● **Exercise aim**
Transcribe each of the records below exactly, excluding all pictures.

___ Recorded information ___

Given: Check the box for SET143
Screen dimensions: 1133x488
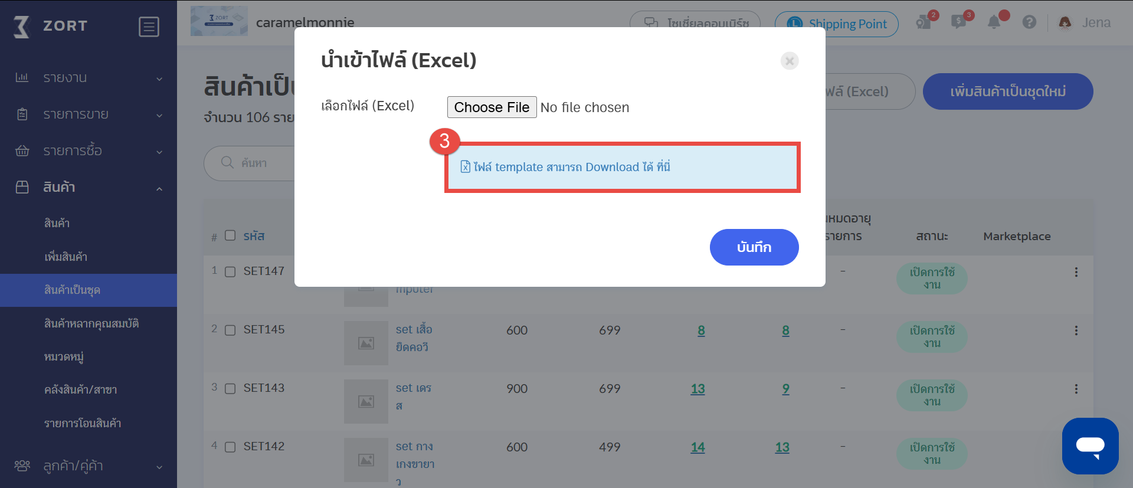Looking at the screenshot, I should coord(230,388).
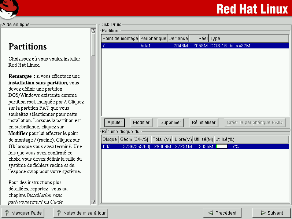Go back with the Précédent button
This screenshot has height=219, width=292.
[x=222, y=213]
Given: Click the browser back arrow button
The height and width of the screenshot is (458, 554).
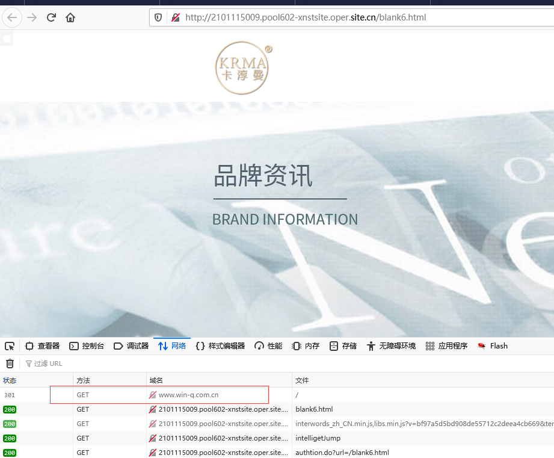Looking at the screenshot, I should [x=13, y=17].
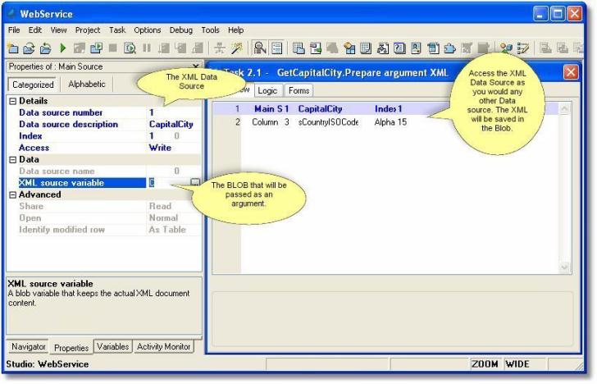This screenshot has width=597, height=384.
Task: Click the checklist with pencil toolbar icon
Action: (522, 49)
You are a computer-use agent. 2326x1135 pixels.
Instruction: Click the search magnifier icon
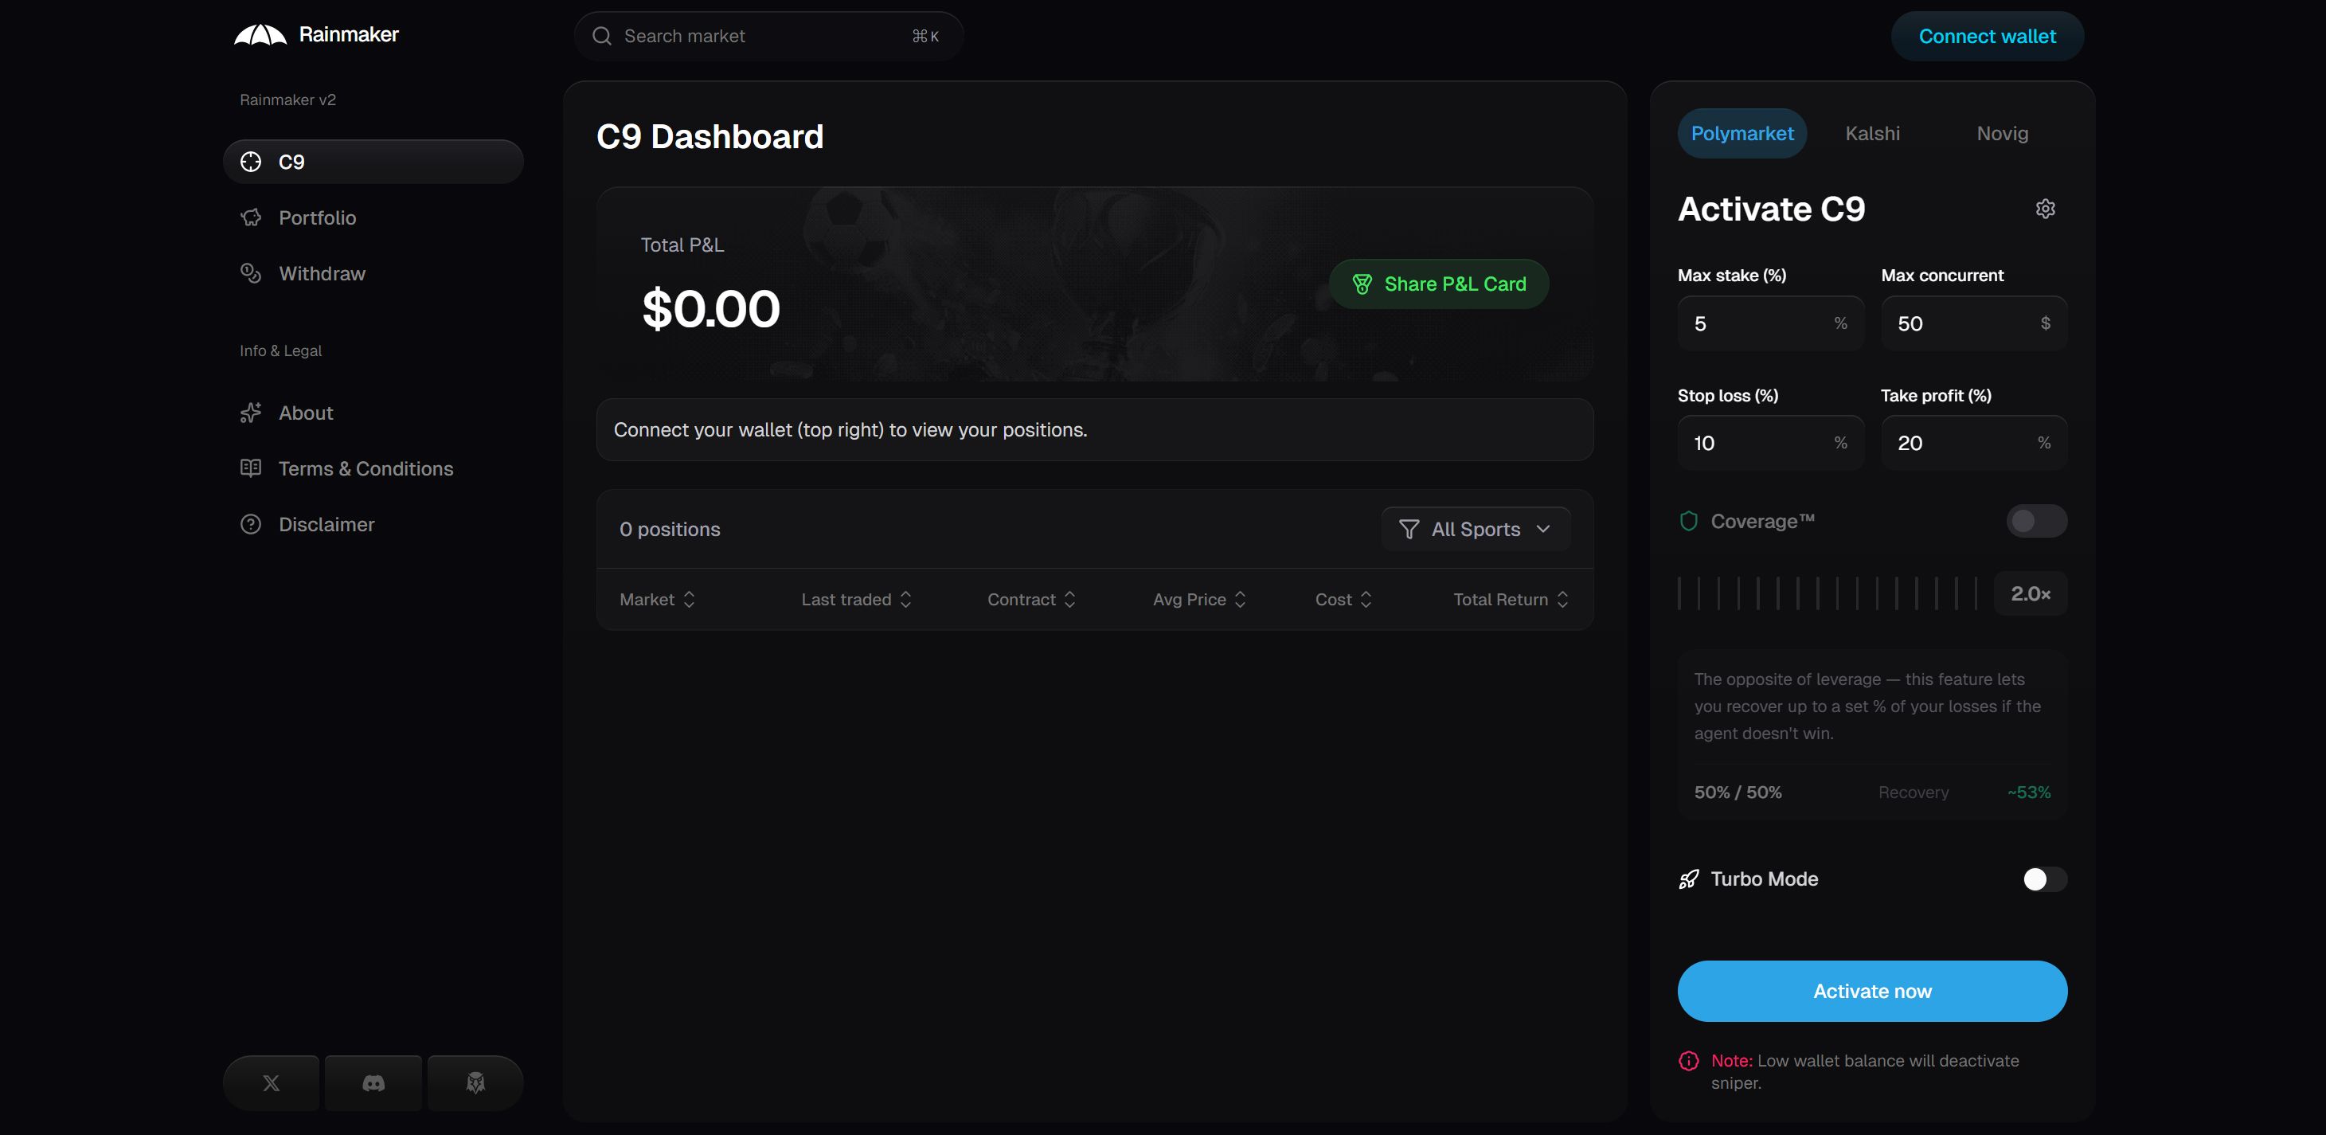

___

● **Solved problem**
Given: Check the box for SET143
Screen dimensions: 1133x488
Looking at the screenshot, I should coord(230,388).
Go back with the Précédent button
This screenshot has height=219, width=292.
[x=222, y=213]
Given: Click the browser back arrow button
The height and width of the screenshot is (458, 554).
Looking at the screenshot, I should [x=13, y=17].
This screenshot has width=597, height=384.
Task: Click the checklist with pencil toolbar icon
Action: (522, 49)
You are a computer-use agent. 2326x1135 pixels.
Instruction: Click the search magnifier icon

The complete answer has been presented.